TEXTO EM ESTUDO:
++++++++++++++++++++

O vidro e o concreto de Oscar Niemeyer ganham uma camada de subjetividade que muda de acordo com o humor do céu da capital paraibana. A partir deste fim de semana, as janelas da Estação Cabo Branco – Ciência, Cultura e Artes deixam de ser apenas molduras para a paisagem do Altiplano e passam a funcionar como projetores analógicos de memórias digitais. É a estreia de “A Casa”, mostra da artista multimídia franco-brasileira Uma Dandara que subverte a lógica tradicional da contemplação artística.

Sob a curadoria do francês Serge Huot, a exposição utiliza películas adesivas transparentes fixadas diretamente nos vidros do centro cultural. Nelas, estão impressas imagens geradas a partir de ferramentas de inteligência artificial que flertam com o conceito de lar e identidade. O grande diferencial da proposta está no uso do sol como motor da experiência: à medida que as horas avançam e a luminosidade externa oscila, as formas e cores das películas se deslocam pelo espaço físico, atingindo o piso, as paredes e o público.
Essa interferência climática contínua retira a obra de qualquer estado de repouso. O visitante que caminha pelo pavilhão não se limita a observar os painéis; ele é interceptado pelos feixes luminosos, transformando a própria pele e as vestes em suporte para as projeções da artista. Há uma inversão de papéis onde o corpo humano passa a completar o cenário planejado, integrando-se à arquitetura interna da Estação e habitando, de forma simbólica, as memórias afetivas ali sugeridas.

++++++++++++++++++++

MATERIAL FORNECIDO:
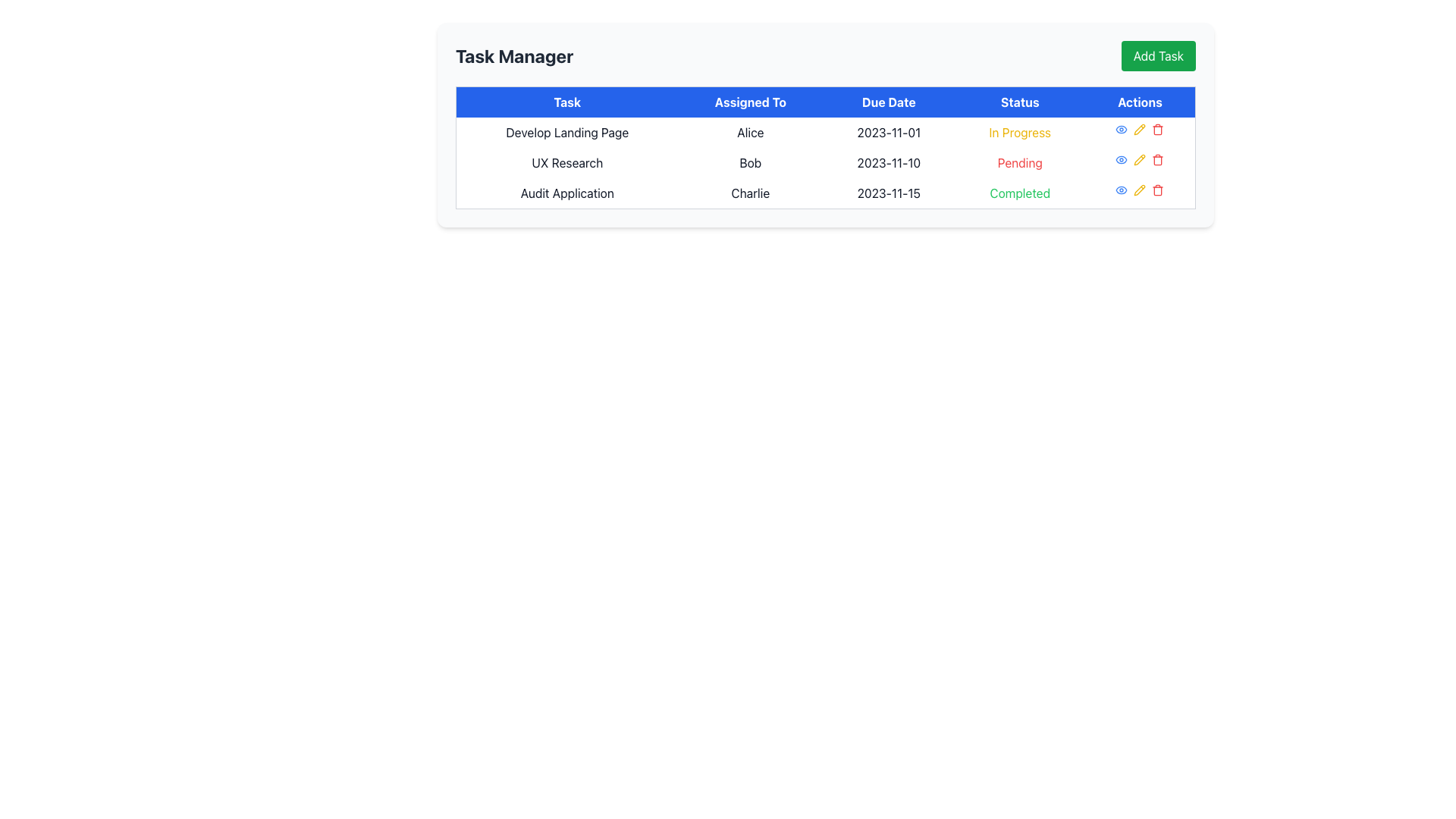  I want to click on the 'Due Date' label located in the third column of the first row of the task table, which displays the task's due date, so click(889, 131). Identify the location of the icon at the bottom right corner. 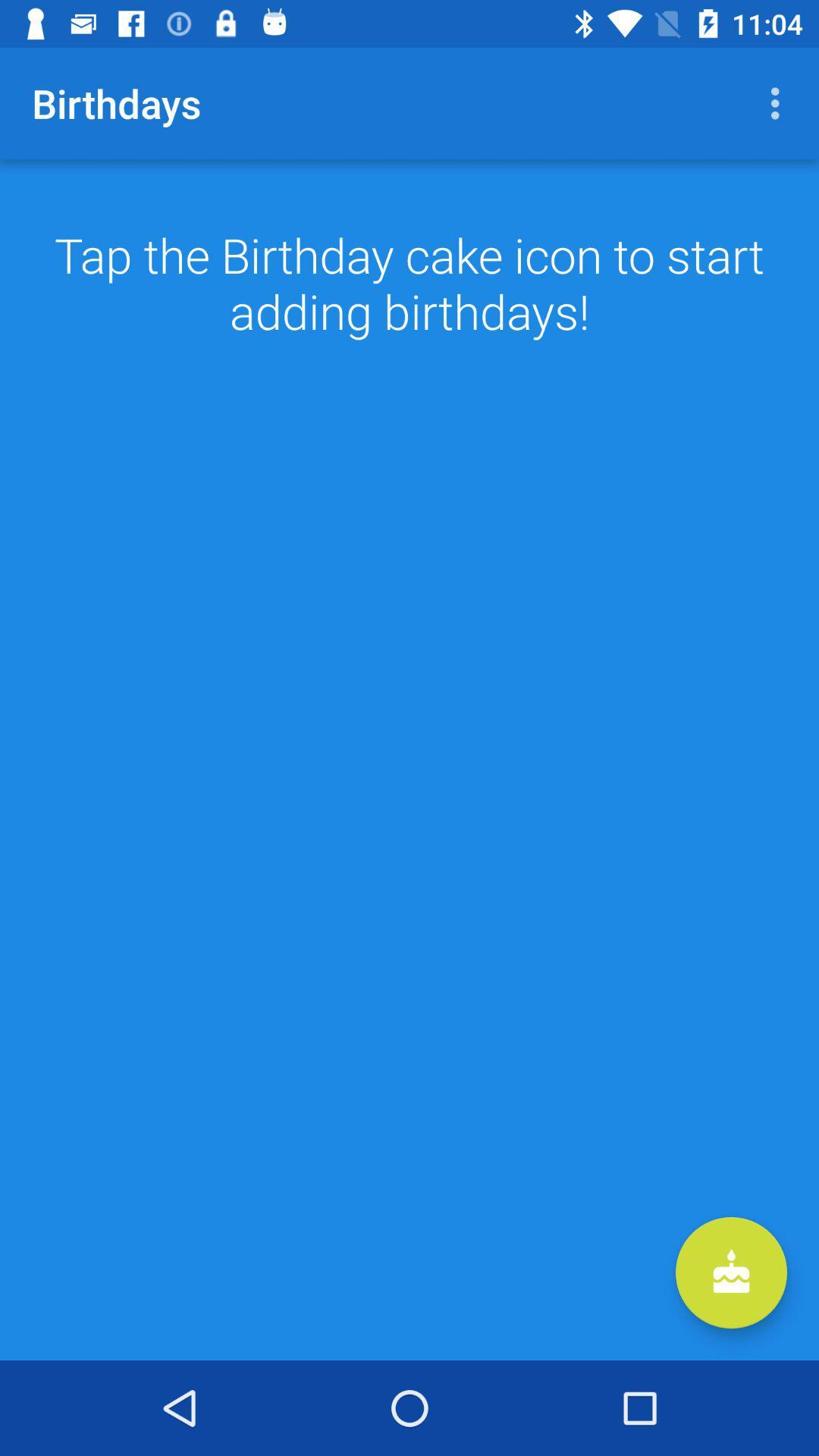
(730, 1272).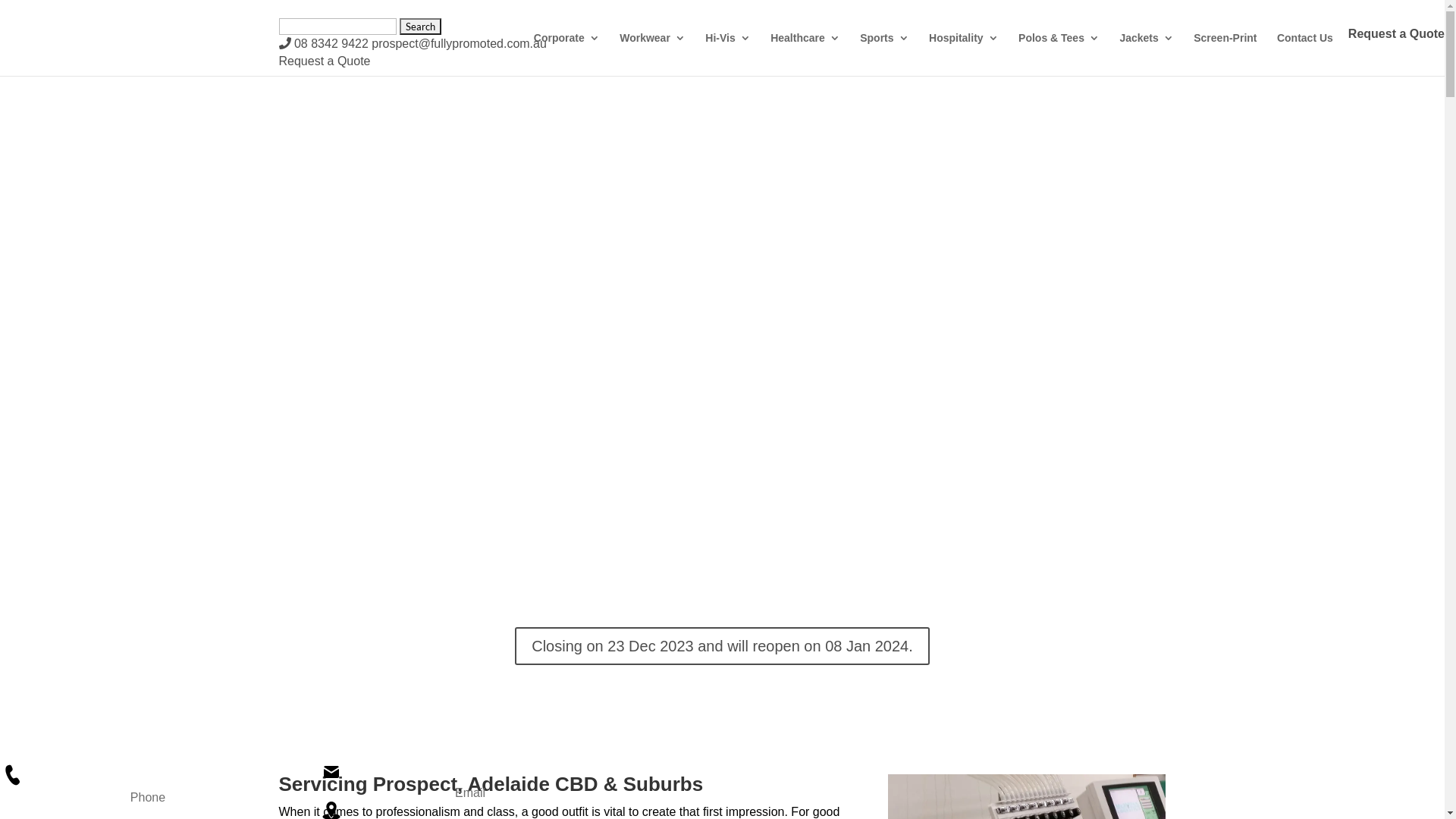 The image size is (1456, 819). Describe the element at coordinates (1225, 49) in the screenshot. I see `'Screen-Print'` at that location.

++++++++++++++++++++

SUA TAREFA:
Reproduza o trecho do texto sobre a mostra A Casa entre "O vidro e o" e "da contemplação artística.", inclusive, substituindo "janelas" por "vidraças".

RESPOSTA:
O vidro e o concreto de Oscar Niemeyer ganham uma camada de subjetividade que muda de acordo com o humor do céu da capital paraibana. A partir deste fim de semana, as vidraças da Estação Cabo Branco – Ciência, Cultura e Artes deixam de ser apenas molduras para a paisagem do Altiplano e passam a funcionar como projetores analógicos de memórias digitais. É a estreia de “A Casa”, mostra da artista multimídia franco-brasileira Uma Dandara que subverte a lógica tradicional da contemplação artística.